Even a quick look at the many supposed Blue Ribbon, Top 10 UFO case lists should be cause for alarm to anyone imagining that UFO's deserve scientific study. These lists are predominately comprised of cases long ago discredited or containing significant problems. And these are supposed to be the best of the best! As a skeptic who does get into the trenches to discuss this stuff with believers, I find the most cowardly but most common response, after I bring up problems with a celebrated case, is to turn and point to another dubious case: "Yeah, but what about this one?"

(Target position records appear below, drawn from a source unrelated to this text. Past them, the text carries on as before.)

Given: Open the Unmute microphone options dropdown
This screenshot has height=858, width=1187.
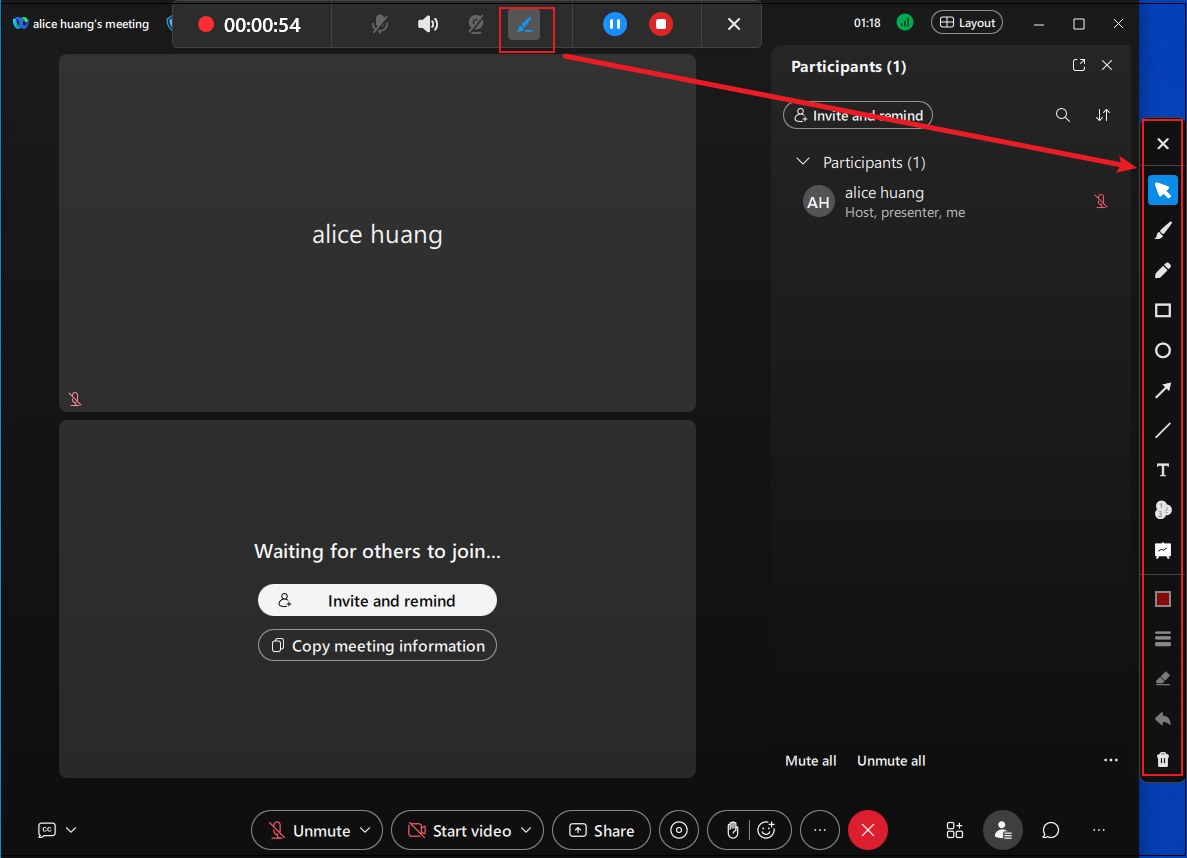Looking at the screenshot, I should tap(365, 830).
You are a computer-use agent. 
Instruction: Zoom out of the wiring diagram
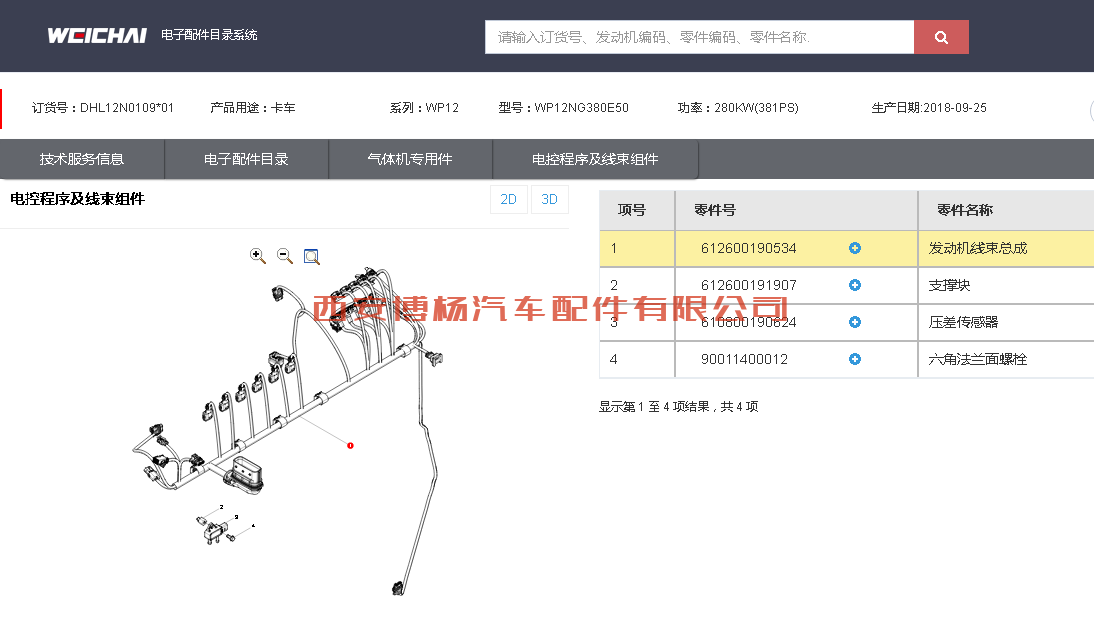click(285, 256)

In a recent look I had at a classic case, the Tremonton film, I instantly found in just a casual first look at the file that most of what UFO believers say to sell the case is just plain wrong (I may do a blog entry on this). In many ways, the enthusiastic but piously flawed work of amateur UFO buffs has done more harm to the reputation of UFO's as a serious topic than any skeptic could ever do.
Lastly, UFO's have enjoyed scientific study. The US government spent untold amounts on UFO's in the early days in an honest attempt to understand the phenomena. But the evidence (in the form of actual documents) tells a clear story of how the government began to see that UFO's, while interesting, were not worth further pursuit and not likely to be the flying saucers that the general public had come to love. By the 1960's the government wanted out. We see this story told through formerly Secret documents, documents that demonstrate that much of UFO myth must be untrue, particularly the part about the government hiding the good stuff from the public.
The biggest and most well-funded academic study, the Condon study, while leaving a few cases unsolved, identified no avenues worthy of further pursuit. And because of several public relations gaffes, (unrelated to the actual work) UFO believers dismiss the entire study as propaganda. I submit that the same result would follow in any new study that didn't properly genuflect to Saucer Jesus.
The biggest indictment of UFO belief is the large passage of time and the fact that the evidence never coalesces into anything actionable.
So a skeptic, (a real skeptic, many believers now follow a silly trend of identifying themselves as skeptics when they are not--I see some of that above), cannot say that UFO's are absolutely prosaic. But he can say that the evidence for UFO's as something non-prosaic is so weak as be laughable. I can't say that there is a zero percent chance that flying saucers are real but the chance appears to be vanishingly close to that.